Die Spinnerei erhält ein klassisches, symmetrisches Walmdach mit neuem Dachwerk. Im Bereich des Showrooms bringt ein schmetterlingsförmiges Oberlicht Licht durch eine textile Lichtglocke in die darunterliegenden Räume. Das Ateliergebäude bleibt in seiner Anmutung unverändert, wird jedoch technisch ertüchtigt und neu verputzt.

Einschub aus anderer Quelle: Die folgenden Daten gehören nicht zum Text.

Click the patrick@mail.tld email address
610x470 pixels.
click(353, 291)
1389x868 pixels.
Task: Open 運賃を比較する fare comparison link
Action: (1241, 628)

Die mit Glasbausteinen zugemauerten, blickundurchlässigen Fenster werden durch Klare Fenster mit Holzrahmen ersetzt und die Innenräume entsprechend ihrer Nutzung mit Flachsfaserdämmung gedämmt und mit Leinen verkleidet.

Im Innenhof bringt ein großes Flachsfeld, bzw. eine Kräuterwiese grün in das Ensemble. Auf dem Feld können je nach Jahreszeit und Nutzung auch Veranstaltungen durchgeführt werden, die Topografie und der Blick in die Landschaft eignen sich hierfür sehr gut. Als Blickfang im ganzen Ort und als Hommage an den alten Schornstein wird auf dessen Fundament ein Wasserturm errichtet, der einerseits als Aussichtspunkt dient, aber auch seine Funktion als Speicher des Produktionswassers der Fabrik erfüllt.